Data records:

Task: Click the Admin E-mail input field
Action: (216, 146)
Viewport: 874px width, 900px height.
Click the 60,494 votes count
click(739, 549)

Problem statement: The line containing "Viewport: 874px width, 900px height." begins the span, and the last line of the records above ends it. Return that span exactly, and nothing outside it.

Answer for this exercise:
Viewport: 874px width, 900px height.
Click the 60,494 votes count
click(739, 549)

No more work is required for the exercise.